Nanny in Sandy Eggo said...

I think the nanny should have told you before she told the children. Now if you say NO, the children will of course hold is against you! Shame on her for selling it to them first.

I would not allow my children to ride a small plane. I know, I know...cars crash more often, maybe it is just a weird phobia...but I would not allow it.

world's best nanny said...

I think she should of asked you first. Now if the answer is no, you will be the party pooper. Small planes are quite safe. Are you going somewhere or just circling the airport/strip?
I can see the oldest child being excited,but I would think the youngest would want mom and dad with them, unless he/she idolizes the oldest and wants to do what he/she does. I would do what I always do. Say we'll see, give it a week and see if the excitement level has dropped off.

How do you know? said...

How do you know her boyfriend isn't a suicide bomber?

Vanessa said...

What? No. No, no no. Either the whole family goes or no one goes.

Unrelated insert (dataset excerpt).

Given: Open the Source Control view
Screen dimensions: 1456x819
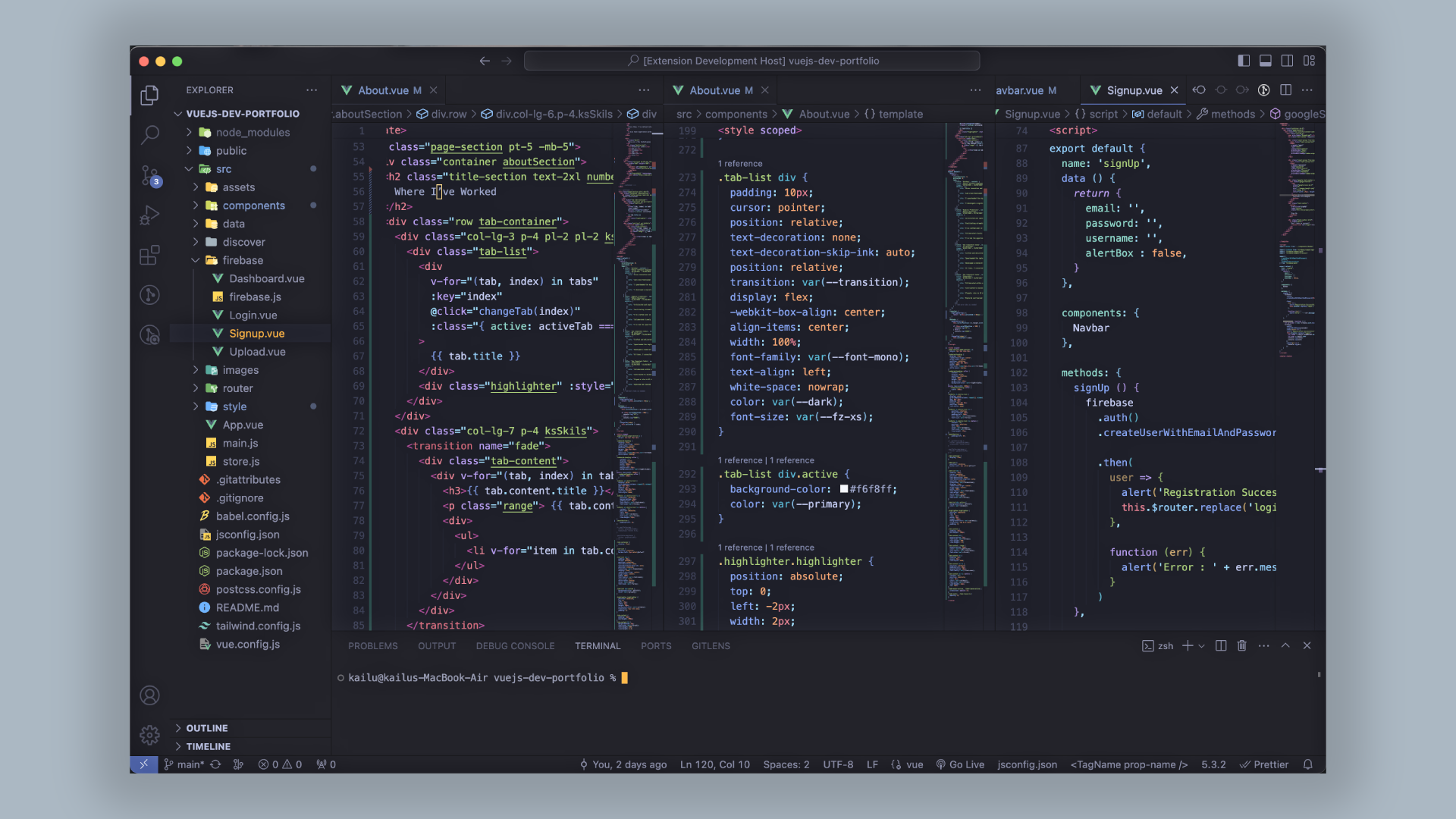Looking at the screenshot, I should 149,175.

Regarding the post that said that there's more chance of dying on a car crash than on a plane crash, I agree but that's because there are far more automobiles in the world than planes, so really there is no comparison.

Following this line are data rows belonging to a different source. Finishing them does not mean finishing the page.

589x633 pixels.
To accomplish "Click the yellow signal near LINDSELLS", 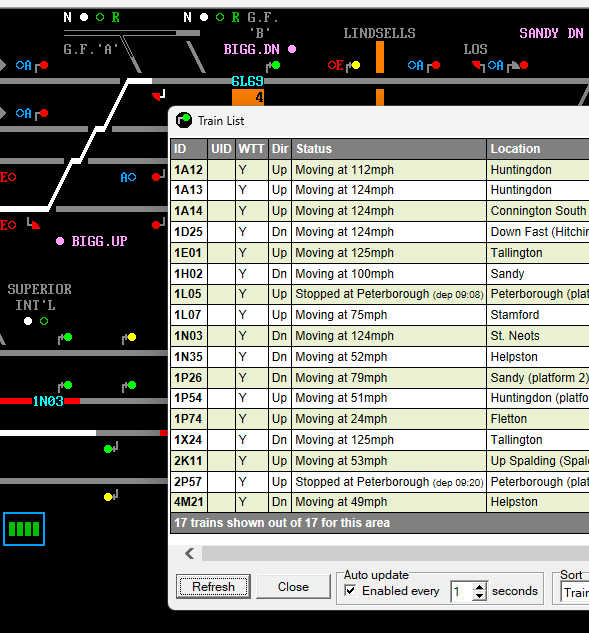I will pos(356,65).
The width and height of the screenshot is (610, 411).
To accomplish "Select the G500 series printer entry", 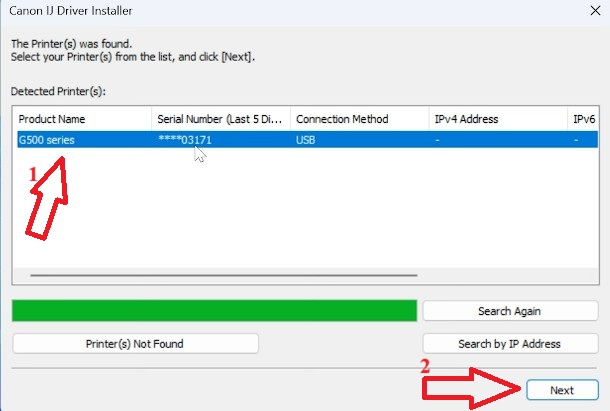I will (47, 140).
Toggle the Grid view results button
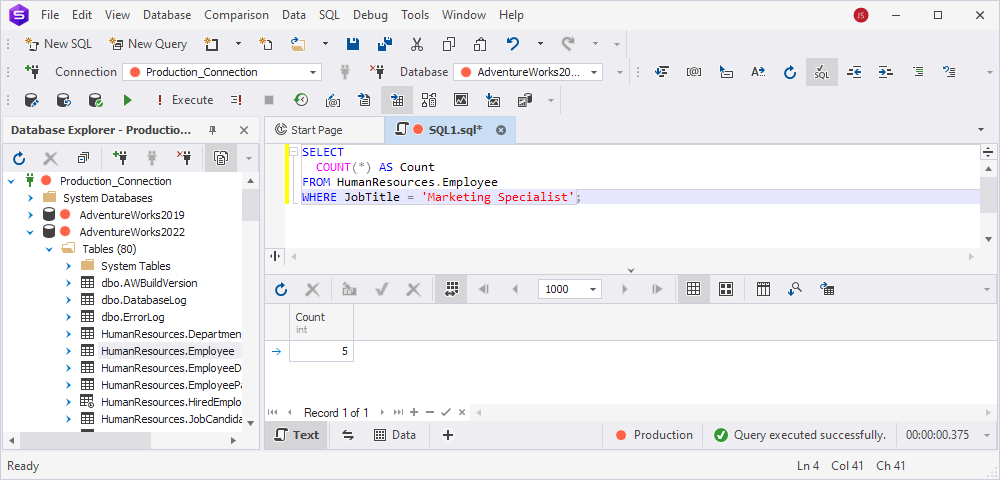Screen dimensions: 1000x480 693,289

Second, even if there is a car crash there is more chance to survive it, while the chances in a small plane crash are slim to none. Also most plane crashes are because of engine problems; there's little to no control over that.

Again, I believe the whole family should go or at least a parent.

just thinking said...

Did anyone perhaps think that the parents are the ones that mentioned the plane trip to the children - not the nanny. Perhaps this nanny wants to take the kids for a 'field trip' of sorts. Don't assume she's 'crazy' to want to do this. She might have thought it would be something fun to do while the parents are at work.
I was a nanny for several years for the same family, the parents were great! I took them for 'field trips' over an hour away to museums, etc. It doesn't sound like this nanny is asking for any reason beyond kindness. Cut her some slack.

fox in socks said...

People are not saying the nanny is being unkind. They are saying there is a lack of judgement.

mom said...

Janet English said what I would have.
My kids would not be going and neither woudl I.
These days people fly commercially enough that a plane ride is not that big of an adventire, and certainly not somethign the child will never be doing if not for this once.
And, although I don't have actual statistics, my husband clerked for a lawfirm in So. California many years back who specialized solely in airplane crash cases. Since airline crashes in the news (private or commercial)seem fairly few and far between...and this is certainly not the only firm in the country to do this type of thing...how an entire firm could possibly sustain itself, let alone be lucrative, based on such a narrow field. His response was that that was what he had wondered until he started working there. he said that things happen far more than we would ever realize and that the vast majority of these small plane crashes never hit the media....and many are a one evening local news event if the plane happened to crash in a specific community, or maybe a local resident was lost in one.

So no, it's not a good idea for a kid to engage in this recreationally. Let this be done by an adult who can fully appreciate and accept the risks for themselves. Just like mountain climbing or hang gliding or parachuting. It's probably OK, but its just risky enough that I think it bears a parent giving pause.

Couldn't do it said...

If it were me, I wouldn't let my children go. Without taking time to google facts, smaller aircraft ARE more dangerous than larger commercial aircraft.

I work for a small regional airline, and the smaller the aircraft, the more weight sensitive and weather sensitive it is. Everything (fuel weight, pax weight, take off/landing distance) has to be calculated just so, and balanced just so or it will end in disaster. I can only imagine it must be even more important in personal aircraft.

I love to watch air shows, but could never fly in a small aircraft.

Anonymous said...

maybe she didn't think you'd want to go. or you'd enjoy some time away from the kids. OR as someone said, she plans on doing it as a fun "field trip" during the day. just ask her.